There has been a growing interest in the transmission of audio information (such as broadband multimedia) over data packet networks. In this technique, analog audio data are converted into digital data, and the digital data are encapsulated into packets suitable for transmission over a packet network, for example Internet. At the receiving end, the audio information data are extracted and presented to an output media device.
With the ever-increasing demand for transmission of vivid multimedia, streaming audio has become one of the important applications in the emerging 3G Mobile Network and Internet. A significant impediment to reliable transmission of multimedia over packet networks is packet loss. Packets may be lost for a variety of reasons. For example, congestion of routers and gateways may lead to a packet being discarded; delays in packet transmission may cause a packet to arrive too late at the receiver to be played back in real-time; or heavy loading of the workstations may result in scheduling difficulties in real-time multitasking operating systems. Moreover, impairments of communication channels such as noise, fading and network congestion, may give rise to packet loss during transmission, causing audio quality degradation. Since it is impractical to request for re-transmission of lost packet in real-time streaming applications, various methods have been proposed to reconstruct the lost packets at the receiver.
These methods include Silence Substitution, Packet Repetition, Pitch Waveform Replication, and Time Scale Modification. In Silence Substitution, lost packets are simply muted. In Packet Repetition, the previous packet is used in the place of lost packet. These two methods are primitive and cause very undesirable quality degradation, especially when the audio packet size is large. The Pitch Waveform Replication method employs a Pitch Detection Algorithm on either side of a lost packet, to find a suitable signal to cover the loss. This method is found to work better than the first two, however, it is not applicable to wideband audio where it is impossible/difficult to find the single pitch.
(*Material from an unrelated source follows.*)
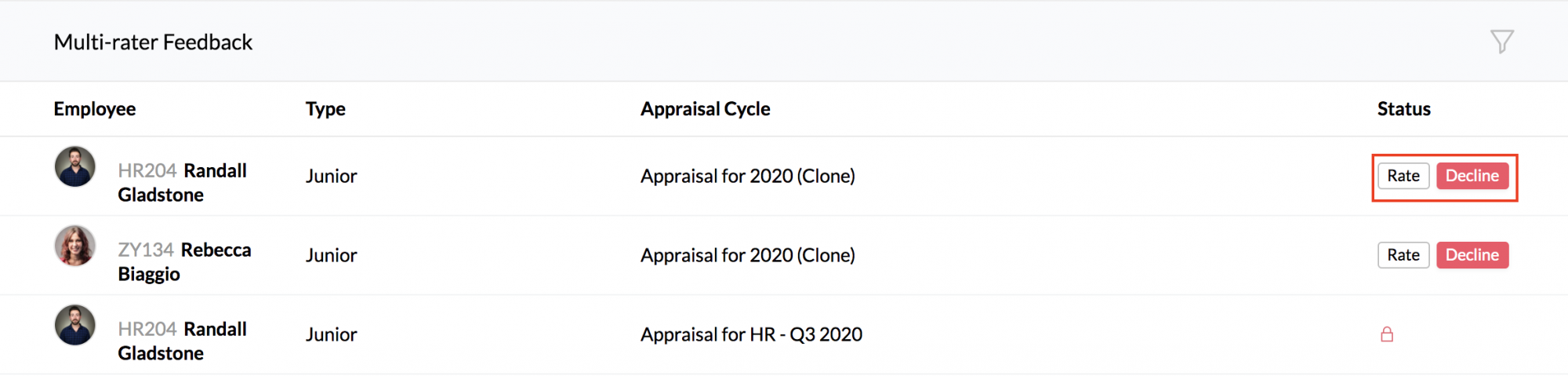Click the Appraisal Cycle column header
This screenshot has width=1568, height=376.
706,109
Time-scale modification (TSM) includes time-scale compression for speeding-up playback rate of the signal and time-scale expansion for slowing-down playback rate of the signal. TSM operates to stretch both sides or either side of the lost packet in order to cover the lost packet. One of the important steps in TSM is to find the best matched segments for overlap-and-add operation using correlation. The existing lost packet concealment technique employing Time Scale Modification uses the same segment matching parameters for the entire frequency band. These parameters are not accurate when applied to wide band signals, giving rise to more severe quality degradation in the low frequency band.
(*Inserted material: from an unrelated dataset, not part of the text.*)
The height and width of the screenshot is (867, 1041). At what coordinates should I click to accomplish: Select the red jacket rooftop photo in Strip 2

However, these existing methods are more applicable to speech communications, where the packet size is small and the bandwidth is narrow. When applied to high quality audio transmission, they normally fail to provide satisfactory results, as the packet size is larger and the frequency characteristics are more complicated.
Therefore, there is an imperative need to have a system and method for lost packet concealment so as to improve the quality of multimedia audio signals in high quality audio streaming applications. This invention satisfies this need by disclosing a Waveform Similarity Overlap-Add (WSOLA) based packet loss concealment method and system for broadband multimedia audio streaming applications. Other advantages of this invention will be apparent with reference to the detailed description.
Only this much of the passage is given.